◆ JOUW DOEL: Citeer alle records hieronder letterlijk en laat de afbeeldingen daarbij weg.

== == ==

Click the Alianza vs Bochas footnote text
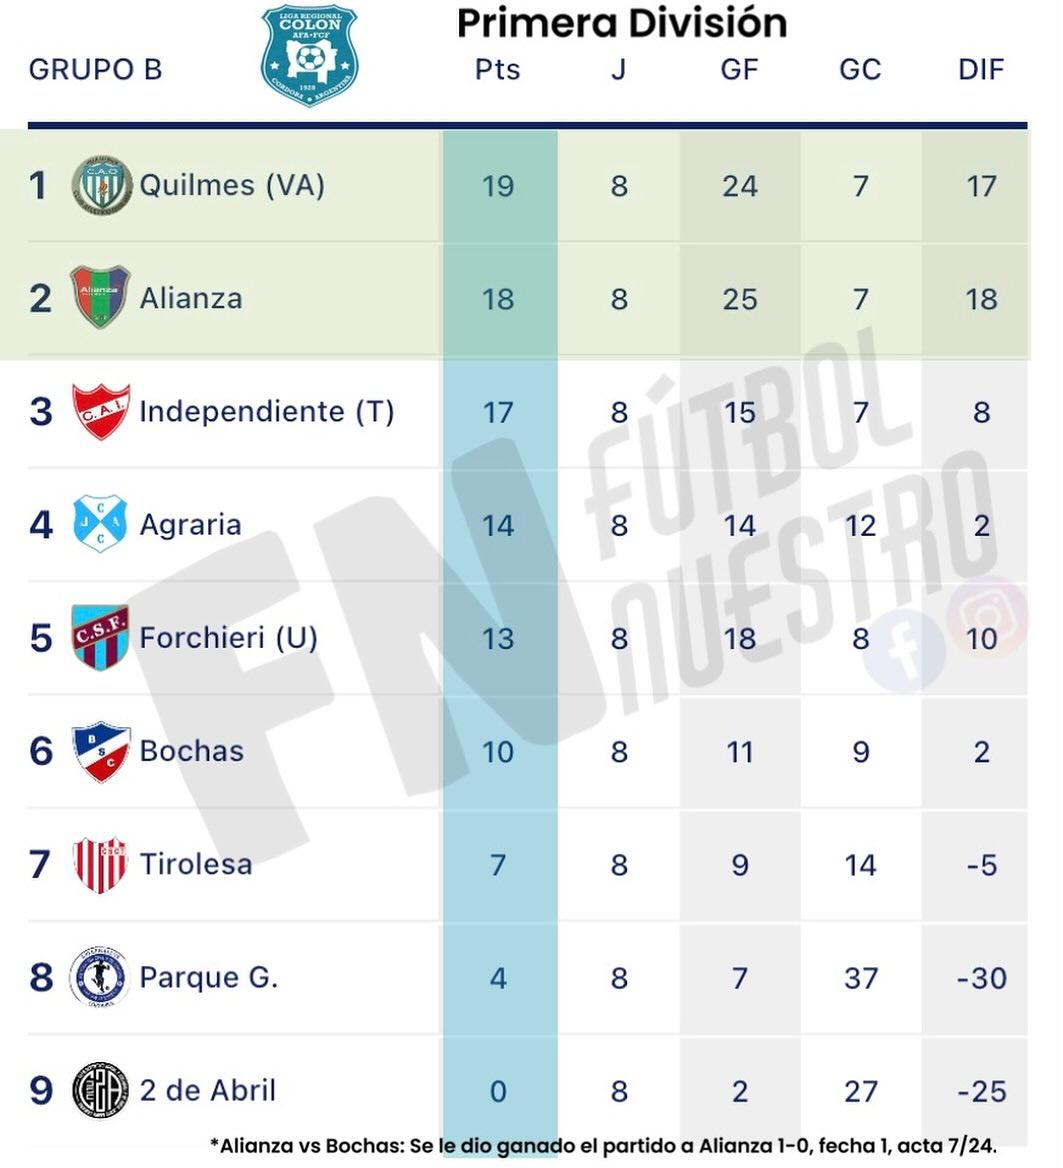This screenshot has height=1168, width=1063. point(604,1146)
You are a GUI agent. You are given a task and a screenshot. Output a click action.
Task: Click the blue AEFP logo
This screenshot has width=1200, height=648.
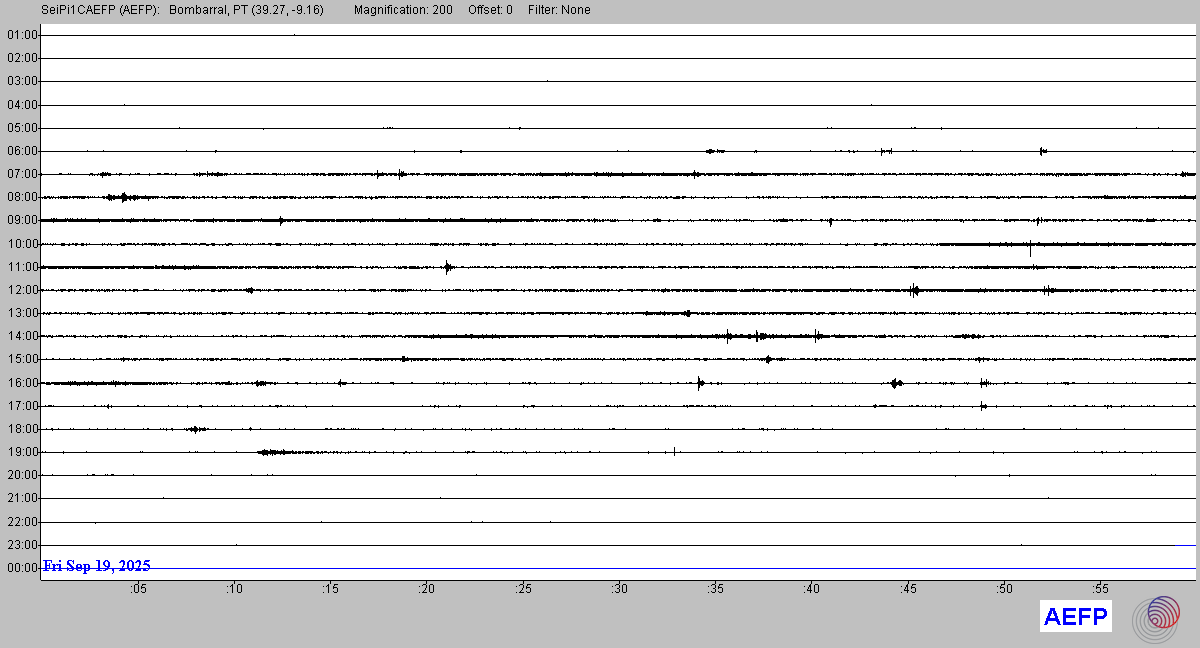point(1075,617)
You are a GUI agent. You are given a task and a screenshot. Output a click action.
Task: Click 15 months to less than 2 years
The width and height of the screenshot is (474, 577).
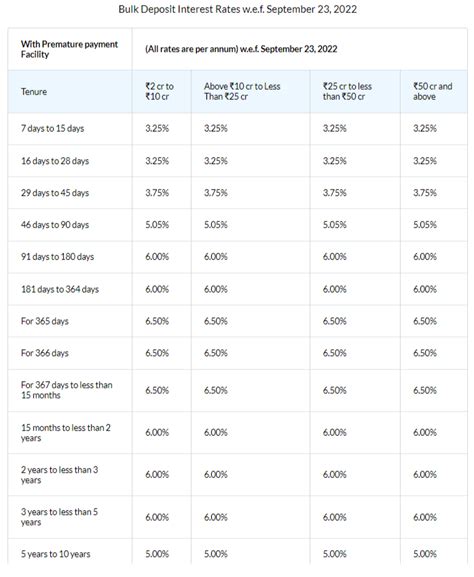(x=66, y=433)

== == ==

◆ DEFINITIEF ANTWOORD:
Click the Alianza vs Bochas footnote text
This screenshot has height=1168, width=1063. point(604,1146)
You are a GUI agent. You are given a task and a screenshot. Output a click action.
Task: Click the blue AEFP logo
This screenshot has width=1200, height=648.
point(1075,617)
You are a GUI agent. You are given a task and a screenshot. Output a click action.
Task: Click 15 months to less than 2 years
The width and height of the screenshot is (474, 577).
(x=66, y=433)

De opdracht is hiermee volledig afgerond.